Dienstag, 23. Juni 2015

Die übereinstimmenden Hirnmuster bei den Entführungsopfern von Aliens

Eine nicht unbedeutende Anzahl von Menschen behauptet ja von Außerirdischen entführt worden zu sein. Viele von ihnen sagen auch aus, dass an ihnen Experimente durchgeführt wurden.

Die Schilderungen der Entführten beginnen zumeist damit, dass Sie eine ungewöhnliche Himmelserscheinung gesehen haben. Dann sind die Aliens erschienen und haben ihnen den Willen geraubt. Mit einem „Traktorstrahl“ wurden die Opfer in ein Raumschiff gebracht. Dort landen Sie in einem hellen Raum voller Maschinen und einiger Außerirdischer. Die Menschen werden fixiert, Blut abgenommen, Gewebe entnommen, allerlei Implantate eingesetzt und es kommt auch des öfteren zu sexuellen Kontakten (nicht freiwillig) mit den Außerirdischen. Wenn alles vorbei ist, werden die Erinnerungen an das Erlebte gelöscht oder zumindest manipuliert (dürfte aber nicht so ganz klappen, weil ja doch einige darüber reden). Die Menschen werden danach auch wieder an den Ort der Entführung zurückgebracht.

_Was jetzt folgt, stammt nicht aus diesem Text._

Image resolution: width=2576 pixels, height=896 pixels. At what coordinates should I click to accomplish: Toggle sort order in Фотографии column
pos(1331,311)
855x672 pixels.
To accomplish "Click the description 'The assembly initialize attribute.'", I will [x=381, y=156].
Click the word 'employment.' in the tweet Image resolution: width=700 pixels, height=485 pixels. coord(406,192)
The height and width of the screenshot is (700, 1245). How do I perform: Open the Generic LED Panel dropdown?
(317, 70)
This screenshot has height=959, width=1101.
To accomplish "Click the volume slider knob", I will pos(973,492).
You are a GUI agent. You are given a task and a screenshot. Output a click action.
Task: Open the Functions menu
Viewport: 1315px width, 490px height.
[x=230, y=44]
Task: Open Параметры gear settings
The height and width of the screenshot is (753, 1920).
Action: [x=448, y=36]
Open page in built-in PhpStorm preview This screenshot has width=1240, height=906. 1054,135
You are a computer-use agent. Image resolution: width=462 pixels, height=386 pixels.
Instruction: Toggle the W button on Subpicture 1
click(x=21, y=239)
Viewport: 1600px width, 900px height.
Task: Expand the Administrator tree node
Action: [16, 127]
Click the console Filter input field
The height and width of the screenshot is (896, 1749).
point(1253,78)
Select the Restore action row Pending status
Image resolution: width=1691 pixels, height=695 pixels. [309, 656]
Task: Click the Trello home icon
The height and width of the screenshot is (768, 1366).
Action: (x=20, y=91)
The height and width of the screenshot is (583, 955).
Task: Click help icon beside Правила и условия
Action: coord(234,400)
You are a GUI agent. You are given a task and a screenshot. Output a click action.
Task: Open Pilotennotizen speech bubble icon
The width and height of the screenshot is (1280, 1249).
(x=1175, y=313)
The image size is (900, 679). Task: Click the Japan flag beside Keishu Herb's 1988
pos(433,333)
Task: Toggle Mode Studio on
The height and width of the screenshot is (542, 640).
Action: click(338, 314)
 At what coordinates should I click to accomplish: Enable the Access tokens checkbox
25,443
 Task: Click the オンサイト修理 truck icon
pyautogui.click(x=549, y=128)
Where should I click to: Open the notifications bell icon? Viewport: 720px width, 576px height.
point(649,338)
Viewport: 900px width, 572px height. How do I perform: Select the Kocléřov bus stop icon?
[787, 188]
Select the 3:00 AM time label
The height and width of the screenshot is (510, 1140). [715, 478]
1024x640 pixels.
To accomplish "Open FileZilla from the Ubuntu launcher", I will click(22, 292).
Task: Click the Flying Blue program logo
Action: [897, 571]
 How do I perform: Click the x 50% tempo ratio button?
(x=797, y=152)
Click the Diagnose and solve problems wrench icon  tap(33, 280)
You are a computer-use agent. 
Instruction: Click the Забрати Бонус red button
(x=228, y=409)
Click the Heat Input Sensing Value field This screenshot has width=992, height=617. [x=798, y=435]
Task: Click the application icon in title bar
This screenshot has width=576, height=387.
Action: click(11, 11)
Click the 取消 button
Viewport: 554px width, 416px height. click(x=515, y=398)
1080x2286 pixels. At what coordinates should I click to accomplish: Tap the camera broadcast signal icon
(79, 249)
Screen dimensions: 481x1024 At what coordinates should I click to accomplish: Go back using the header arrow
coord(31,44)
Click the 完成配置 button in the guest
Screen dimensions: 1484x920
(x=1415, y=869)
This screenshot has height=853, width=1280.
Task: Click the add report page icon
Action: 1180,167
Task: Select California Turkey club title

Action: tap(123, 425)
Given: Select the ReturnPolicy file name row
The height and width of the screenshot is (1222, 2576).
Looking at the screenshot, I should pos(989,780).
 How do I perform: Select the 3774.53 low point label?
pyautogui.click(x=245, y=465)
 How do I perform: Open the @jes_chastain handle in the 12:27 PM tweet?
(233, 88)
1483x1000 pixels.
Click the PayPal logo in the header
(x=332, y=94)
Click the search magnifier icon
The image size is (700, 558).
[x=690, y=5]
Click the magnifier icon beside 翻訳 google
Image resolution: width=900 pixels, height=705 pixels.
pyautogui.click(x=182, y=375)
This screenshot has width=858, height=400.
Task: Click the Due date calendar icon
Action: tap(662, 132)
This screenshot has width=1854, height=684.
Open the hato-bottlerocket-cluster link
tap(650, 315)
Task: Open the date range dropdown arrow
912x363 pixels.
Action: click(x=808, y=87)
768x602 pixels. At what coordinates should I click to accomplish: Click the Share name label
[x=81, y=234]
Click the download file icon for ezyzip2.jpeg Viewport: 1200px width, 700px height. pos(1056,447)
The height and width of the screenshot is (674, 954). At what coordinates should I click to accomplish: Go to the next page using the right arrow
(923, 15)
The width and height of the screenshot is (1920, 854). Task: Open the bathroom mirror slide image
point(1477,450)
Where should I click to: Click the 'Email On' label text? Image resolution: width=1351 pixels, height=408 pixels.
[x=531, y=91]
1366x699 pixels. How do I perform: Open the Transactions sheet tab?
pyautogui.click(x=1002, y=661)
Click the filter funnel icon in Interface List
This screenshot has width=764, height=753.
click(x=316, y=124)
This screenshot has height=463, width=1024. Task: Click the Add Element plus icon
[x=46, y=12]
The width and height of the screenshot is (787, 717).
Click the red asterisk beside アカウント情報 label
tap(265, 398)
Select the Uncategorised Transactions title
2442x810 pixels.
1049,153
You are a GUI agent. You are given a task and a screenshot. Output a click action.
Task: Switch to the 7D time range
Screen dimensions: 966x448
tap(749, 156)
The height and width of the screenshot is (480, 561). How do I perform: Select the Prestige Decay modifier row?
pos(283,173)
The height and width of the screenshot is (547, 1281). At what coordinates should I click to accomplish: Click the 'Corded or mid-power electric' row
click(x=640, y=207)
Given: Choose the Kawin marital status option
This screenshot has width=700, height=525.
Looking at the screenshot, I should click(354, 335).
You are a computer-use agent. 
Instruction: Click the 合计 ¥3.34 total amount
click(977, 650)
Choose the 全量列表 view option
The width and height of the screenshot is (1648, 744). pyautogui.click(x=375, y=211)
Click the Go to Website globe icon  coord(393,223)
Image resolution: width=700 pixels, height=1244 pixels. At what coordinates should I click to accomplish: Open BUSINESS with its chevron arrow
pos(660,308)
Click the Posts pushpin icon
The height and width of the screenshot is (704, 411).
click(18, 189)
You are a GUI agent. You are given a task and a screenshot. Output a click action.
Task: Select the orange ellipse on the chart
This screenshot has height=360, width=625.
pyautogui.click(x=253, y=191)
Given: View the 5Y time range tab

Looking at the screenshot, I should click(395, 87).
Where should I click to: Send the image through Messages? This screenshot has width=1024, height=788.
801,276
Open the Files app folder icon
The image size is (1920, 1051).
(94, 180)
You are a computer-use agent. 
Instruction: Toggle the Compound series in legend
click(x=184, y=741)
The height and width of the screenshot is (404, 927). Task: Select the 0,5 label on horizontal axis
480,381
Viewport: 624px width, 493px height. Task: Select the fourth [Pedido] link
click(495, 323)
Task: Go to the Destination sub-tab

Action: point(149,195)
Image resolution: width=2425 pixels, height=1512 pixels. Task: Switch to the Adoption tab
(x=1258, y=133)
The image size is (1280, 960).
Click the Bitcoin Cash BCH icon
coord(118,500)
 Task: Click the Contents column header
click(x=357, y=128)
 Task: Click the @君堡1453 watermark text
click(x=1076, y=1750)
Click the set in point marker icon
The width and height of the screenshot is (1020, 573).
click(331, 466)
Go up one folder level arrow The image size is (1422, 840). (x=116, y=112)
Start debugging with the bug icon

Na bitte. Das klingt jetzt für einige ziemlich verrückt. Ist es aber gar nicht. Denn jetzt kommt die Medizin ins Spiel und jetzt wird es wirklich interessant oder gar verrückt.


Der Neurologe Dr. Michael B. Russo behandelt nämlich bereits seit einigen Jahren Menschen, welche nicht „nur“ behaupten von irgendwelchen Außerirdischen entführt worden zu sein, sondern auch von denen einen Chip ins Gehirn implantiert bekommen zu haben. Diese Hirnimplantate können angeblich senden und empfangen (sagen die vermeintlich Betroffenen). Dr. Russo hat also versucht bei den Behauptungen seiner Patienten möglichst objektiv zu bleiben. Gemeinsam mit seinen Kollegen hat er dann allerdings tatsächlich Übereinstimmungen von Symptomen bei diesen „Entführten“ entdeckt. Die Patienten bekam er übrigens zumeist von Kollegen überwiesen, welche den Grund ihrer Kopfschmerzen oder neurologischer Probleme nicht finden konnten. Das es sich bei den Personen um „Entführte“ handelte, erfuhr er erst selbst bei seinen Gesprächen mit den Patienten.

Dr. Russo ist übrigens der einzige Arzt, welcher in Hawaii, über ein Gerät verfügt, mit dem er elektoenzephalografische Scans der elektrischen Aktivität im Gehirn durchführen kann. Alle seiner Patienten welche von Außerirdischen entführt wurden und gleichzeitig behaupteten einen Transmitter ins Gehirn implantiert bekommen zu haben, zeigen ähnliche Abnormalitäten in der Hirnwellenaktivität im Parietal- oder Scheitellappen auf! Es handelt sich dabei um jene Regionen, welche die visuellen und auditiven Informationen und Daten verarbeiten. Diese Wahrnehmungen können übrigens auch selbst erzeugt werden und dann in die präfrontale Region geschickt werden. Von dort werden sie selbst wieder erneut wahrgenommen.

Diese Hirnwellenaktivität der „Entführungsopfer“ gleicht jener von Menschen, welche eine traumatische Hirnverletzung erlitten haben. Dr. Russo versucht die Erfahrungen seiner Patienten aus deren Sicht zu sehen. Es ist dann für ihn leichter, sich um die Linderung oder Behebung des Problems zu kümmern. Er will über seine Patienten nicht urteilen. Allerdings kann er mit Bestimmtheit sagen, dass es bei diesen Menschen übereinstimmende Hirnaktivitäten gibt. Natürlich werde er oft gefragt ob er die Transmitter sehen könne. Darauf antwortet er immer mit: „Ich kann sie nicht sehen, aber sehe ihre Hirnsignale.“

Seine Patienten wissen durch ihn, dass es tatsächlich etwas gibt was gemessen und nachgewiesen werden kann. Er könne ihnen sagen, dass es Hirnregionen mit Kommunikationsstörungen gibt und das er über Medikamente verfüge, mit denen er diese Probleme lösen könne. Es sei ihm durchaus schon in einigen Fällen gelungen die Kopfschmerzen und „das Gefühl“ die ungewollten Botschaften zu empfangen, mit Erfolg zu behandeln.